Traditional block and MCI of NMDARs by channel blocking drug. (A) In traditional block, charged molecules of the channel blocking drug (teal) enter the open NMDAR channel from the extracellular solution and bind to the deep site. (B) In membrane to channel inhibition (MCI), uncharged molecules of channel blocking drug enter the plasma membrane and then traverse a fenestration (green arrow) when the NMDAR is in the open conformation and bind to the deep site. The uncharged molecule of channel blocking drug gains a charged hydrogen ion when bound to the deep site. Figure created with BioRender.

FIGURE 3

Protocol for study of MCI, modified from Figure 1A in Wilcox et al. (2022). A whole-cell patch-clamp recording at −65 mV from a tsA201 cell transfected to express GluN1/2A receptors is shown.
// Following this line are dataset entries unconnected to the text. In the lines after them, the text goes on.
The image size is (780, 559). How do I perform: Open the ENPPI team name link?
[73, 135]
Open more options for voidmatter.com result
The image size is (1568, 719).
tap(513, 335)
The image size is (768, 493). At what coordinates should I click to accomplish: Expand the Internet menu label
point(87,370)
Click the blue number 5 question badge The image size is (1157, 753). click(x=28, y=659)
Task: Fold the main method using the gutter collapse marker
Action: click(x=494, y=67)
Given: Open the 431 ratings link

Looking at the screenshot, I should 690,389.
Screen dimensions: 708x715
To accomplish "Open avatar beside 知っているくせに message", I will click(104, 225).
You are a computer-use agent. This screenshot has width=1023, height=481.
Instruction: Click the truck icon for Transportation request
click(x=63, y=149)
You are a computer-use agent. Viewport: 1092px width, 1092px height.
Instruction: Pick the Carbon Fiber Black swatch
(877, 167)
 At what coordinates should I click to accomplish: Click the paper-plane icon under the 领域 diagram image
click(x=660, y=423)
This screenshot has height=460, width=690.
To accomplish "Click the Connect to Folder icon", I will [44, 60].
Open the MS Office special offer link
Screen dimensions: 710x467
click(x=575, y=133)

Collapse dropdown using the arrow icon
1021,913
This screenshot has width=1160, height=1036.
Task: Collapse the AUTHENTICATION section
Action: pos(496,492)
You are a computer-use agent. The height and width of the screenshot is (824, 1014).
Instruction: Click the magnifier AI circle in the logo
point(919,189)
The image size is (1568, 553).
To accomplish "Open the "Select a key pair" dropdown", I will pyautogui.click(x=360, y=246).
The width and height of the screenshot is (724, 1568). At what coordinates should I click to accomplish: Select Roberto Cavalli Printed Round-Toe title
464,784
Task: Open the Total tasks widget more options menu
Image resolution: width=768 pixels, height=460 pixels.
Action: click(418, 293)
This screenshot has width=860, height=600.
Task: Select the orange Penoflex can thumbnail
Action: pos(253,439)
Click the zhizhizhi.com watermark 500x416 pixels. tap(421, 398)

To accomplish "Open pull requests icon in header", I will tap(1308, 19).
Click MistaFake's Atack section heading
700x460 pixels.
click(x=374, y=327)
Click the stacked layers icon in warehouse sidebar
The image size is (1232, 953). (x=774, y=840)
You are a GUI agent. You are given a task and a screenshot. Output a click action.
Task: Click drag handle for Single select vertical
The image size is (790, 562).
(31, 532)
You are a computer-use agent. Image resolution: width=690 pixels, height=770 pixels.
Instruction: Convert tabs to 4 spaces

The first (I) and last (IV) 1 mM glutamate (Glu) applications were performed to activate control responses, without pre-exposure to memantine (Mem). The middle application of 1 mM Glu (III) was used to quantify MCI. The middle 1 mM Glu application (III) was preceded by: a 30-s application of 100 μM Mem in the absence of agonist (II), during which Mem entered the cell’s plasma membrane but not the NMDAR; a 1-s wash with control solution (magenta star), which washed away extracellular Mem to prevent subsequent inhibition via traditional block. The observed transient inhibition during the middle 1 mM Glu application (III) therefore resulted from membrane-associated Mem acting through MCI, and not from traditional block, since no extracellular Mem remains during the middle Glu application (III). MCI was quantified by normalizing the current following the middle 1 mM Glu application (III) to the average of the two control responses resulting from the first (I) and last (IV) 1 mM Glu applications.